Cohen Kappa Score (CKS)

The Cohen’s Kappa score is a statistic that measures the level of agreement between two annotators on a categorical classification problem. It is a measure of inter-annotator reliability that is often used in medical diagnoses, quality control, and content analysis.

The Kappa score is calculated as the ratio of the observed agreement between two annotators to the agreement that would be expected by chance.

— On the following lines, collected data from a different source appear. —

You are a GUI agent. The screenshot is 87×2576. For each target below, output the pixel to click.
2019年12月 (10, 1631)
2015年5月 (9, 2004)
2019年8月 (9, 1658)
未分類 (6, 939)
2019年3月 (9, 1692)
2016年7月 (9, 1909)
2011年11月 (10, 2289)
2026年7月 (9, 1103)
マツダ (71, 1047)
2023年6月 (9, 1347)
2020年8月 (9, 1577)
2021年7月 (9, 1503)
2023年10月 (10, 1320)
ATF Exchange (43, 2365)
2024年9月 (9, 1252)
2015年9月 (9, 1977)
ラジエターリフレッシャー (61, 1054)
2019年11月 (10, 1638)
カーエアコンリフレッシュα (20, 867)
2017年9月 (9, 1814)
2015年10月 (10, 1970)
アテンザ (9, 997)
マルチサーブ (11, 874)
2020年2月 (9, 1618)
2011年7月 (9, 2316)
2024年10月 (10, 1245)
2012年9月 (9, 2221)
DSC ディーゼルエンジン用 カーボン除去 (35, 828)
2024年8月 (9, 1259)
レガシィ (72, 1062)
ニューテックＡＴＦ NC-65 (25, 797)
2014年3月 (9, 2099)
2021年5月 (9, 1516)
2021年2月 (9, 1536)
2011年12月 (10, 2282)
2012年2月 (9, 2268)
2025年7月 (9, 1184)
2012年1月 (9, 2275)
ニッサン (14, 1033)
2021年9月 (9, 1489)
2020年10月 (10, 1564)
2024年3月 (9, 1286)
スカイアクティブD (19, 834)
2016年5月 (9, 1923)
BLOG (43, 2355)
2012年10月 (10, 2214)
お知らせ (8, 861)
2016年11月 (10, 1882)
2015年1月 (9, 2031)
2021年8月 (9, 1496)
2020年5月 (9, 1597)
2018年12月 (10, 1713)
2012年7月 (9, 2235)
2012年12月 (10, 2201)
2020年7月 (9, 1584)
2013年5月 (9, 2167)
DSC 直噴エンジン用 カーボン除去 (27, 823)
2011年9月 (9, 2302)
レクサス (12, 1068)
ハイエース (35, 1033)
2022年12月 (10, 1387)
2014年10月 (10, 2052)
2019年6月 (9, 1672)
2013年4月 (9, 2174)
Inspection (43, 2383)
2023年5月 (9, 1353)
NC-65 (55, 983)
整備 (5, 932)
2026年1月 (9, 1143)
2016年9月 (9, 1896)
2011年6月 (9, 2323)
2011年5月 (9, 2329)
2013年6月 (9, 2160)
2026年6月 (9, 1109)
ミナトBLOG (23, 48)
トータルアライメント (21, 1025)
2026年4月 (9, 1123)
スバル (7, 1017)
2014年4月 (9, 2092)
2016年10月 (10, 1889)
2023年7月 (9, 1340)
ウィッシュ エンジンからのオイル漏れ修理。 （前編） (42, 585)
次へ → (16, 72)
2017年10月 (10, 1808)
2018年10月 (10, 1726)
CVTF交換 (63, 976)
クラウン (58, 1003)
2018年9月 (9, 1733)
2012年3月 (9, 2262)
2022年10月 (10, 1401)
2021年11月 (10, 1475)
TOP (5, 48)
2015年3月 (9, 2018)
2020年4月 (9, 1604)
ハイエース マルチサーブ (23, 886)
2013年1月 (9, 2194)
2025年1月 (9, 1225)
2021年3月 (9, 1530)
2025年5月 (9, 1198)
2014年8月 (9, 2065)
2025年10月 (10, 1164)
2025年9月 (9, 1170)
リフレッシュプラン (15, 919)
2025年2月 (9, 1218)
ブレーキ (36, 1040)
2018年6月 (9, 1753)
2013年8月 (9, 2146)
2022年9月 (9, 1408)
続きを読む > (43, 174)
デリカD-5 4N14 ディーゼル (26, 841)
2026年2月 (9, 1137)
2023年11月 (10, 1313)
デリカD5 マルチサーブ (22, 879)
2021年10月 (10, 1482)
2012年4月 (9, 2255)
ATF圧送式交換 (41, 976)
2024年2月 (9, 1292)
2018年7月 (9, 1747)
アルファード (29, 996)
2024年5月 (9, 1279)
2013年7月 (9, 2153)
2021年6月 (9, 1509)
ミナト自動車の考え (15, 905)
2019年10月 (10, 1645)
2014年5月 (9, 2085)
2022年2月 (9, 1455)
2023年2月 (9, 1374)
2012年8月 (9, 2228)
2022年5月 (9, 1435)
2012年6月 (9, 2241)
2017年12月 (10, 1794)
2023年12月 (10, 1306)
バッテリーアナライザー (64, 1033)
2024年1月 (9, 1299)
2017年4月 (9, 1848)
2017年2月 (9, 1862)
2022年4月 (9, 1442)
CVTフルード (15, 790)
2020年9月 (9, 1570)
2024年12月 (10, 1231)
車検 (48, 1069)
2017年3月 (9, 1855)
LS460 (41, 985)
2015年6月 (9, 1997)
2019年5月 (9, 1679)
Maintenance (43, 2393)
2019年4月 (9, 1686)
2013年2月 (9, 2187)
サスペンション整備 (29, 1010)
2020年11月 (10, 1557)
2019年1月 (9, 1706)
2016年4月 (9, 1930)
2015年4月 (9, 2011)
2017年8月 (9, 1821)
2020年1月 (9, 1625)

The observed agreement is the number of instances that are classified the same way by both annotators, and the expected agreement is the number of instances that are classified the same way by chance, given the individual annotator’s classifications.

The formula for the Cohen’s Kappa score is as follows .. math:

k = (observed agreement - expected agreement) / (1 - expected agreement)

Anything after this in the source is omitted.